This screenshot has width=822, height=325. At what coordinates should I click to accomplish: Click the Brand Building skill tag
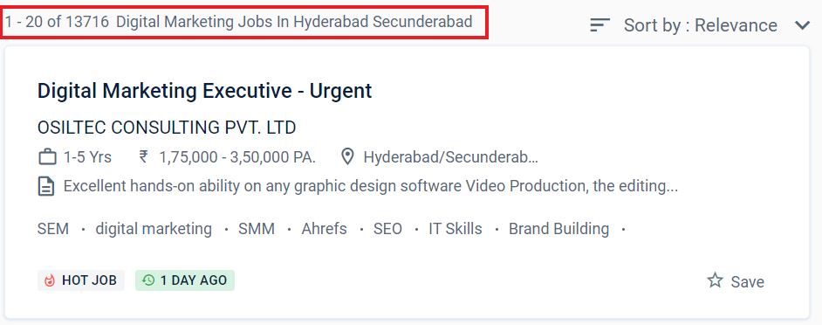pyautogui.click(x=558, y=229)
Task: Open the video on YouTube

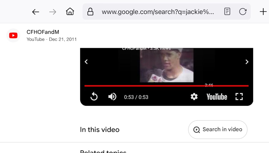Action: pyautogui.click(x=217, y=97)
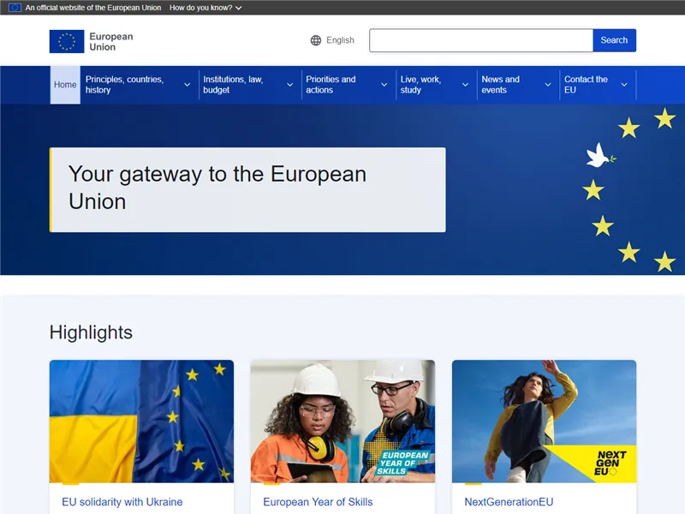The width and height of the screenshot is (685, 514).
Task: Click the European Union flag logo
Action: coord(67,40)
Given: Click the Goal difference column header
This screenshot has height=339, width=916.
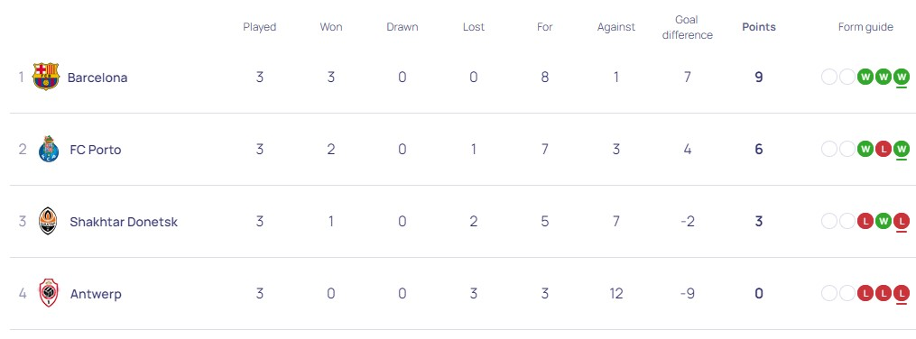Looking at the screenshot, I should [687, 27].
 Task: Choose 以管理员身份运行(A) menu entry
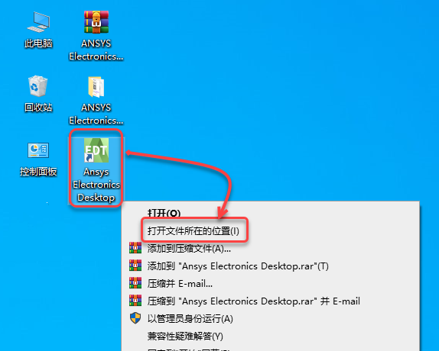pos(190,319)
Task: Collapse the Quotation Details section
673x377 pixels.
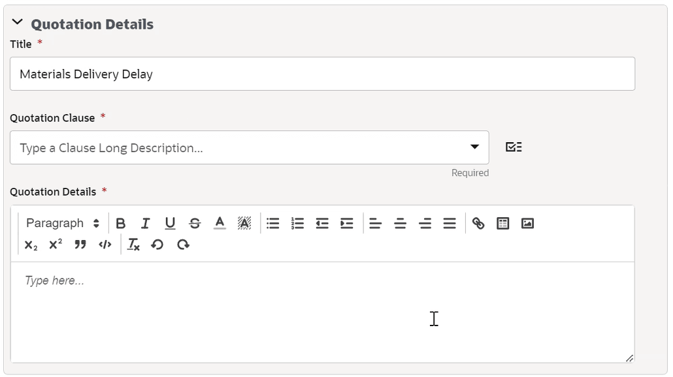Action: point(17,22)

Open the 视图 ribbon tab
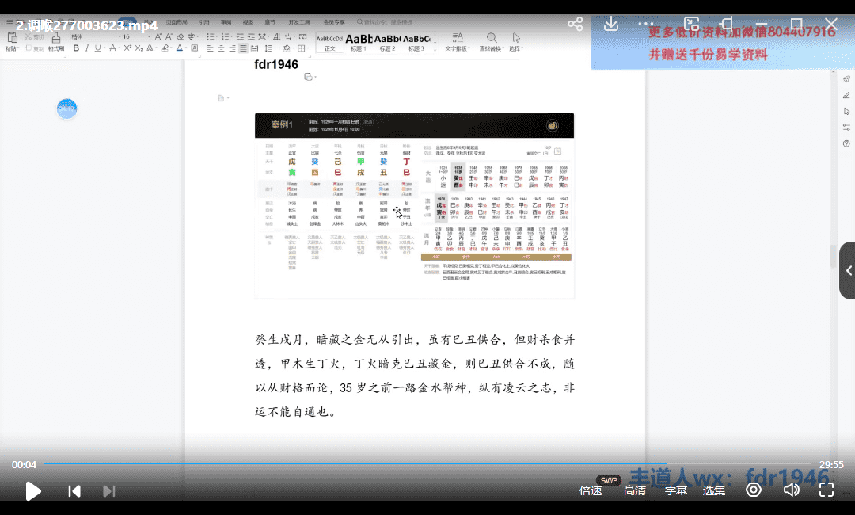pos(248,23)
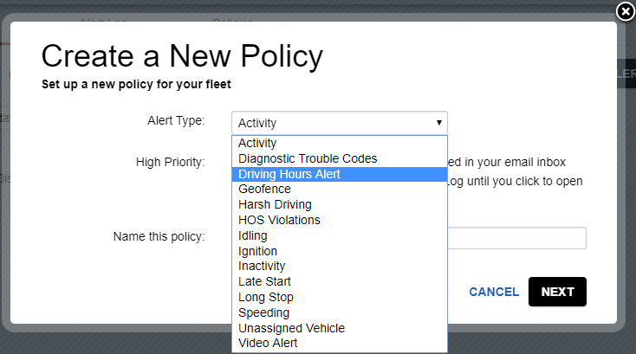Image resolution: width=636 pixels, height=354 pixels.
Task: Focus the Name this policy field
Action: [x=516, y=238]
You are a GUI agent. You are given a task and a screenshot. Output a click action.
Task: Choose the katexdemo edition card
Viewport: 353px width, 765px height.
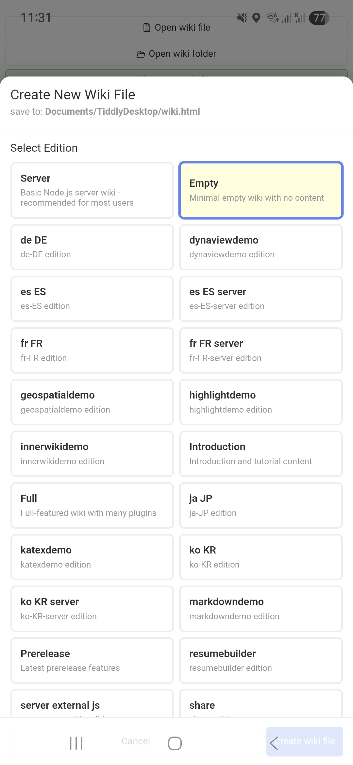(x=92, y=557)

+ + + +

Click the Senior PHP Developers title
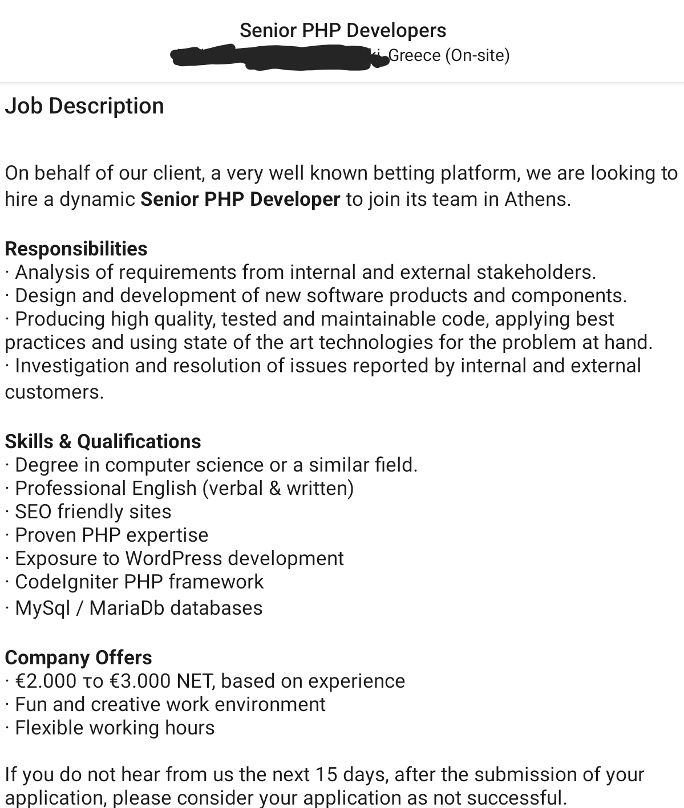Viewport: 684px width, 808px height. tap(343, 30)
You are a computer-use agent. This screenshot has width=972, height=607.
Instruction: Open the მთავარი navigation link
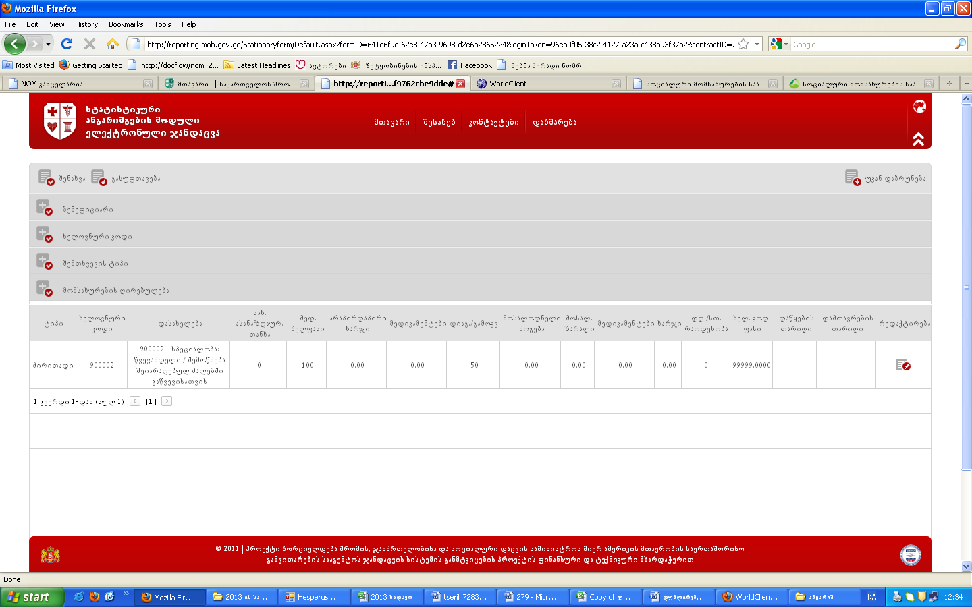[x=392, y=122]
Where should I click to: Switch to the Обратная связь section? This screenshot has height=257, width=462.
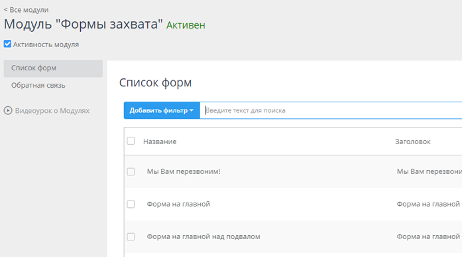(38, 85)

+ + + +

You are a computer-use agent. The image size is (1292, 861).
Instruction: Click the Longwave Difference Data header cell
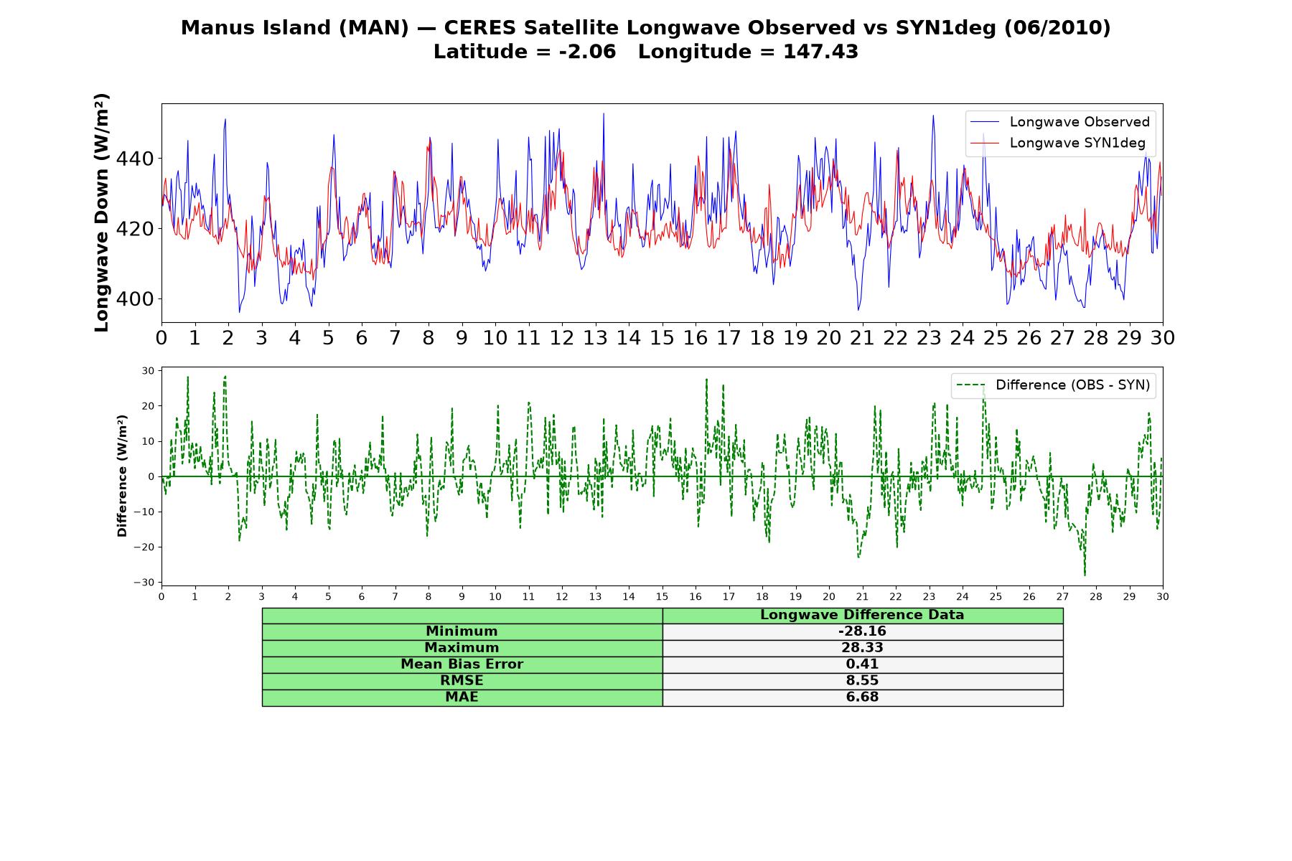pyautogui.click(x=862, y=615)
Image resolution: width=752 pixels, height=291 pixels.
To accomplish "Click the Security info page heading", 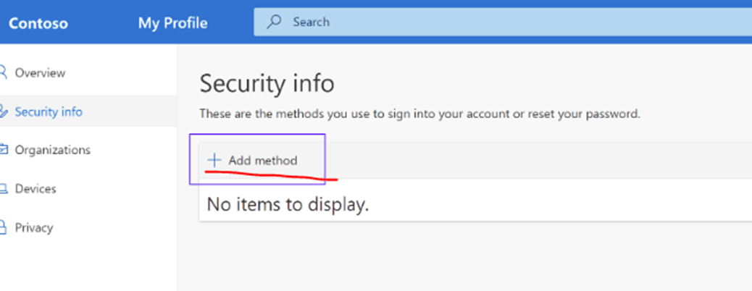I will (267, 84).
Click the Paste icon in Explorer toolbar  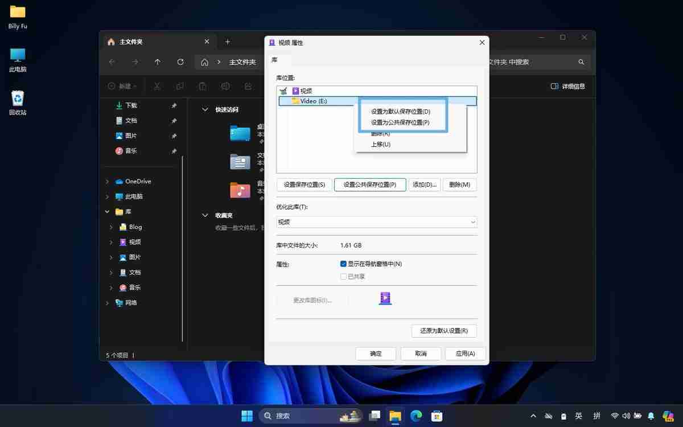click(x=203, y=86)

+ + + +

BRIEF – Report every line of the preceding listing where the string "computer" occurs.

TASK ANSWER –
You are a computer-use agent. This screenshot has width=972, height=607.
You are a computer-use agent. The image size is (1292, 861).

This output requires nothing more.